#### Given records

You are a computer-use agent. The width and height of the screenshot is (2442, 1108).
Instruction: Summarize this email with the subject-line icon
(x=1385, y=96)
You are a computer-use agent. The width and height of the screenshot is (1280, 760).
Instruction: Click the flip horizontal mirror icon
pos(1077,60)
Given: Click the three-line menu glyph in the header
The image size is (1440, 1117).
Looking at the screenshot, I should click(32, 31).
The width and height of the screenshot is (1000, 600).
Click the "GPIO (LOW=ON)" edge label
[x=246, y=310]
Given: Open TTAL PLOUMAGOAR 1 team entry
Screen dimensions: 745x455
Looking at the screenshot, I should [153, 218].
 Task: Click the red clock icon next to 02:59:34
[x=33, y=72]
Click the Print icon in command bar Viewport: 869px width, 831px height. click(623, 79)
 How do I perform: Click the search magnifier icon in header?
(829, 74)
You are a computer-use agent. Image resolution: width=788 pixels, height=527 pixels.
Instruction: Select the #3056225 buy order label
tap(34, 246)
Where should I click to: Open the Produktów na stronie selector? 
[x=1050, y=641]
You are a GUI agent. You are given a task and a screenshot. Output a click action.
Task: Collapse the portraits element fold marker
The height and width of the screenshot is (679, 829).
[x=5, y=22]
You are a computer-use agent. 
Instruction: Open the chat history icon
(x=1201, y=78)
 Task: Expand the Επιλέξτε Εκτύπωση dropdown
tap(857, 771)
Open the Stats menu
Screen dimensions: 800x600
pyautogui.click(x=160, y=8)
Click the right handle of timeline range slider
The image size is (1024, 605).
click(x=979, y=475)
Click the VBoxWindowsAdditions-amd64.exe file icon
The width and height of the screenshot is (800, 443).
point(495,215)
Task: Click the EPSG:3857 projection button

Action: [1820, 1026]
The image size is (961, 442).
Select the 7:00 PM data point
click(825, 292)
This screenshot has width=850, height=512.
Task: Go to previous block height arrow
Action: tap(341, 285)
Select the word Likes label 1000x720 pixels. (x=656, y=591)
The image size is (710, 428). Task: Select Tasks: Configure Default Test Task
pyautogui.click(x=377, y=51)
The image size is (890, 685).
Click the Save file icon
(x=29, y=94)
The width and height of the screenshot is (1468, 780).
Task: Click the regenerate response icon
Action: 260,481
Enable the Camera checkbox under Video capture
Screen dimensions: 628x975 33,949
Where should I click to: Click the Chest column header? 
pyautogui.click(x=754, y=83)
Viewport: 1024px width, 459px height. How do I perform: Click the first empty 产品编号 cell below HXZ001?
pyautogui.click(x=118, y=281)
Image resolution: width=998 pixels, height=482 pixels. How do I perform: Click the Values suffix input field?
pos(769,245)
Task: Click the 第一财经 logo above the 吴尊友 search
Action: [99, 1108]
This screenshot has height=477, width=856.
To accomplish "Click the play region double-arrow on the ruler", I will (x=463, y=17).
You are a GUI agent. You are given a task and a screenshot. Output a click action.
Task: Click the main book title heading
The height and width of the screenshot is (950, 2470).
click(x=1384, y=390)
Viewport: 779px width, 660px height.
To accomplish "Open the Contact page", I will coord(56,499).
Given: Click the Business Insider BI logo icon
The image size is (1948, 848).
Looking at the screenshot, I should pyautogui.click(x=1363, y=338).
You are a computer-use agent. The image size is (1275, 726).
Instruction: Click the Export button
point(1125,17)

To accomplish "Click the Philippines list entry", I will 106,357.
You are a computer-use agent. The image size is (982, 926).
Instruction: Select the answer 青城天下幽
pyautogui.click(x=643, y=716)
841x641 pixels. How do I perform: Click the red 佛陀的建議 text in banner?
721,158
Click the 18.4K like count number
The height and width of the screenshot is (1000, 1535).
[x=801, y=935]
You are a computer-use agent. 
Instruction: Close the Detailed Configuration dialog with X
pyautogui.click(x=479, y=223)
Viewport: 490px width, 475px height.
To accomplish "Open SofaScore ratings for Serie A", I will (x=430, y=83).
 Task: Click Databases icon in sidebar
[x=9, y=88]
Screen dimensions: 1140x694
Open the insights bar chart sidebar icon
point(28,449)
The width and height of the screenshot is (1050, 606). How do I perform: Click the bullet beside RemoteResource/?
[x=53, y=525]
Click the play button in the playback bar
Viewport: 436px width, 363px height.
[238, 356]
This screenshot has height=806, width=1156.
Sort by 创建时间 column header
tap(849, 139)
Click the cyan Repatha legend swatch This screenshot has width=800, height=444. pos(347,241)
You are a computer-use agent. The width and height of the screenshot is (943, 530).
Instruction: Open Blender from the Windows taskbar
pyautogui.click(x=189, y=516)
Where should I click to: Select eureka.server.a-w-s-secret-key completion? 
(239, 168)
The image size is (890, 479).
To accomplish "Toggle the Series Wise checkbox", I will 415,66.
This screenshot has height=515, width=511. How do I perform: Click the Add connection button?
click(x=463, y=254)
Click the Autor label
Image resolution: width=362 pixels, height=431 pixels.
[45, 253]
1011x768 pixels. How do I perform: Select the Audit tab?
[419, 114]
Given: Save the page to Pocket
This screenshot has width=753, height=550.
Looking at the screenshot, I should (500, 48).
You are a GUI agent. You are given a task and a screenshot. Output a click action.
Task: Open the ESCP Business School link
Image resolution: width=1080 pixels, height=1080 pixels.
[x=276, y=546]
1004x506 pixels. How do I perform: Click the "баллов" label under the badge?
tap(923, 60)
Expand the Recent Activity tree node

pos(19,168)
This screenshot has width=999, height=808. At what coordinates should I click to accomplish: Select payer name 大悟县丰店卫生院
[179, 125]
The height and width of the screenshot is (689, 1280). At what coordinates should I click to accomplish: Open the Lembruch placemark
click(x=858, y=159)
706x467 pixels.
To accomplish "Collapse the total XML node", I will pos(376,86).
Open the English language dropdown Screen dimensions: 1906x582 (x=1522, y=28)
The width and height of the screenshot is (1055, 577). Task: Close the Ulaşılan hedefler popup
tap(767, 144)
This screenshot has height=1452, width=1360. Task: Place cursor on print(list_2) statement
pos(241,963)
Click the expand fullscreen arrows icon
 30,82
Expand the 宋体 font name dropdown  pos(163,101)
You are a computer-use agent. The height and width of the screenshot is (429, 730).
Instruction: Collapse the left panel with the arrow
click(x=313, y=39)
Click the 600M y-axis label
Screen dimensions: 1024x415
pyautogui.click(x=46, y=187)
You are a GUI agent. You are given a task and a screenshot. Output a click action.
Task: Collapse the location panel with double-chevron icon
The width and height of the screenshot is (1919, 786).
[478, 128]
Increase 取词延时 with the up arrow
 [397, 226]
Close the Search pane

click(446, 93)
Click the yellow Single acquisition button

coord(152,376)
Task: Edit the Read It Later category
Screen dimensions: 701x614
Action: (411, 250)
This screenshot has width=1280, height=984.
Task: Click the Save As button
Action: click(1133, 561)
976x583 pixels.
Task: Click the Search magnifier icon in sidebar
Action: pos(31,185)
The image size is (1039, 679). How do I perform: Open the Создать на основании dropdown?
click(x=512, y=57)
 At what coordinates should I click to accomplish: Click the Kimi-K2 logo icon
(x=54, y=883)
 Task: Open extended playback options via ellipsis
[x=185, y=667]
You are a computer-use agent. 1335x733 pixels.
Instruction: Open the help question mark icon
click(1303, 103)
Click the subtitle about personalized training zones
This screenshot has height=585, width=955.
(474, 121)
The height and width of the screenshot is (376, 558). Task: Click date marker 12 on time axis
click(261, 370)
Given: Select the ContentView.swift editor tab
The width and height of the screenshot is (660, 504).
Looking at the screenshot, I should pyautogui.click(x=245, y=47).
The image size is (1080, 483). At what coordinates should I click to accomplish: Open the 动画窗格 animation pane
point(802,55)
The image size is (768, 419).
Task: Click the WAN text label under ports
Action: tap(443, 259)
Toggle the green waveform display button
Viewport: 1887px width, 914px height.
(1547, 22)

########

◆ To do ◆
For the word "entry", go through the records and show each line that carries it.

◆ Exercise answer ◆
Given: Open TTAL PLOUMAGOAR 1 team entry
To accomplish "Click the Philippines list entry", I will 106,357.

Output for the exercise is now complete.